La nuova normativa interviene sui licenziamenti prevedendo in particolare come dopo 15 giorni di assenza ingiustificata il lavoratore sia considerato dimissionario, perdendo diritto quindi all’indennità di disoccupazione e alle altre tutele previste per legge in caso di licenziamento.
Una novità che di fatto rischia di facilitare i licenziamenti, rendendo anche più facile farli passare come dimissioni volontarie.
DdL Lavoro 2024: tornano le dimissioni in bianco?
La discussione alla Camera sul DDL lavoro 2024, il nuovo disegno di legge con interventi in materia di lavoro, ha riacceso i riflettori sul fenomeno delle cosiddette “dimissioni in bianco”.
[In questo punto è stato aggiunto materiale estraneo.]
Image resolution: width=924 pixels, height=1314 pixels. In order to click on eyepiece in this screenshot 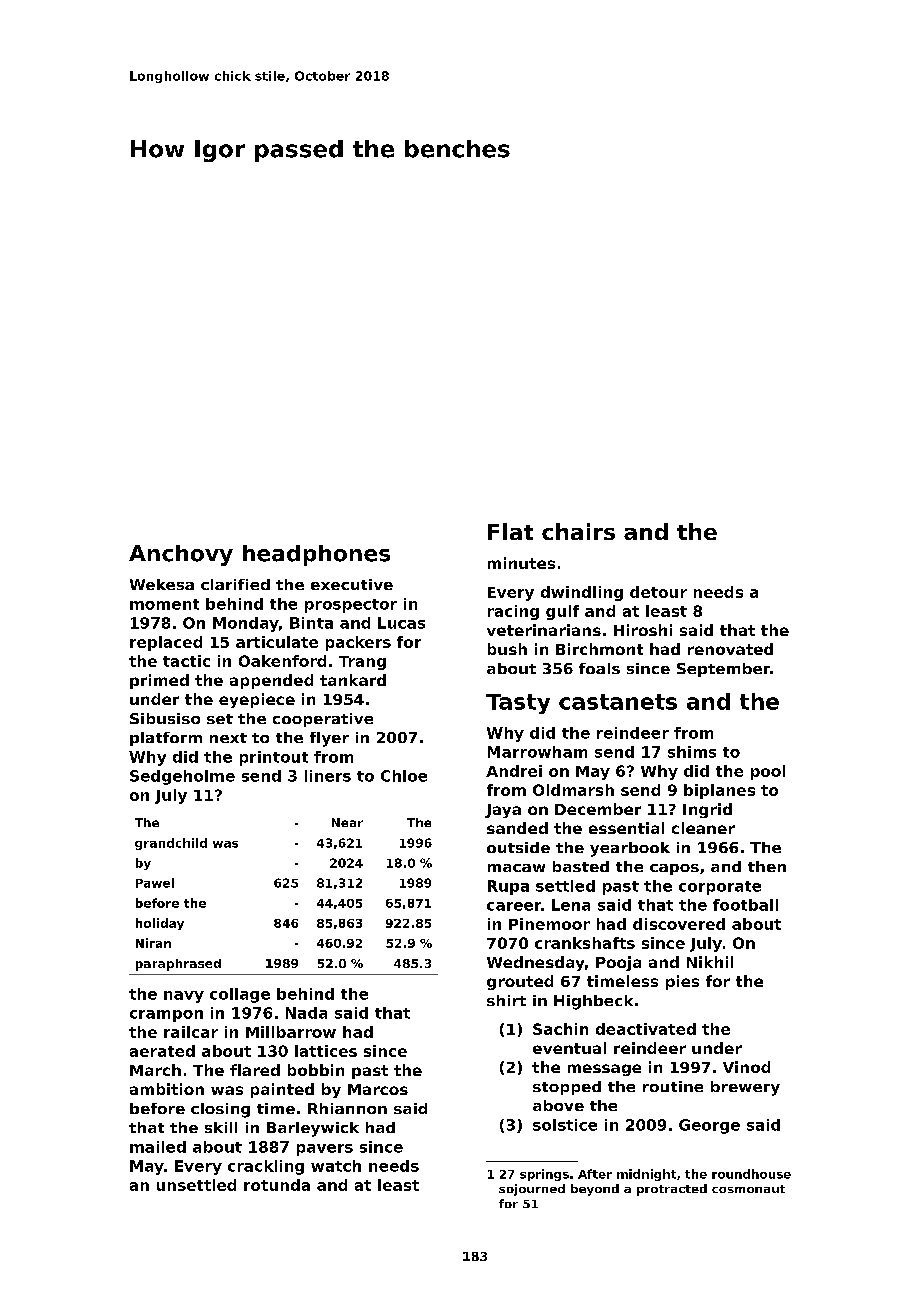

Si tratta di una pratica, resa di fatto illegale dalla riforma Fornero del 2012, che permetteva ai datori di lavoro di far firmare le dimissioni al lavoratore (in bianco, appunto) al momento dell’assunzione. In questo modo, all’evenienza, il datore di lavoro poteva semplicemente inserire la data e procedere ad un licenziamento mascherato da dimissioni volontarie, aggirando così tutele e diritti dei lavoratori.
Il nuovo DDL lavoro non prevede l’introduzione di questa pratica ormai fuori legge, ma introduce delle novità che allentano le restrizioni sulle regole in materia di licenziamento.
In particolare, le previsioni contenute all’articolo 19 del DDL (A.C. 1532-bis) in esame alla Camera, intervengono sull’articolo 26 del decreto legislativo n. 151 del 2015, relativo alla normativa in materia di dimissioni volontarie e risoluzione consensuale del contratto di lavoro.
L’obiettivo è quello di contrastare i cosiddetti “furbetti” della NASpI, cioè chi invece di dimettersi spinge il datore di lavoro a procedere con il licenziamento così da poter beneficiare dell’indennità di disoccupazione (che non spetta in caso di dimissioni volontarie).
Il nuovo articolo prevede infatti che se il lavoratore fa assenze ingiustificate per un periodo che si protrae oltre il termine previsto dal CCNL applicato o, in mancanza di previsione contrattuale, per un periodo superiore a 15 giorni, il datore di lavoro può segnalarlo all’Ispettorato del Lavoro che si riserva la possibilità di verificare la veridicità della comunicazione (la verifica al momento non è quindi obbligatoria).
In tal caso, il rapporto si intende risolto per volontà del lavoratore e non si applica la disciplina vigente in materia di dimissioni telematiche. Il lavoratore perde quindi il diritto alle tutele previste per legge in caso di licenziamento.
Al lavoratore l’onere della prova
La questione sollevata dall’opposizione, sta nel fatto che si dà per scontata la volontà del lavoratore di interrompere il rapporto, quando invece potrebbe essere spinto all’assenza dal datore di lavoro che intende licenziarlo.
Un esempio, il caso in cui il lavoratore non riceve lo stipendio da tempo e dopo rimostranze decide di non presentarsi al lavoro, ma passati 15 giorni si ritrova dimissionato e non licenziato e pertanto non può avere accesso alle tutele previste per legge.
L’onere della prova poi viene fatto ricadere unicamente sul lavoratore stesso. Sta a lui infatti dimostrare l’impossibilità, per causa di forza maggiore o per fatto imputabile al datore di lavoro, di comunicare i motivi che giustificano l’assenza.
Ad ogni modo, la novità non è ancora ufficiale. Il DDL sta proseguendo il suo iter parlamentare. Al momento si si trova in esame alla Camera per poi passare al Senato.
Si dovrà attendere la pubblicazione in Gazzetta Ufficiale prima di poter avere la conferma delle misure introdotte.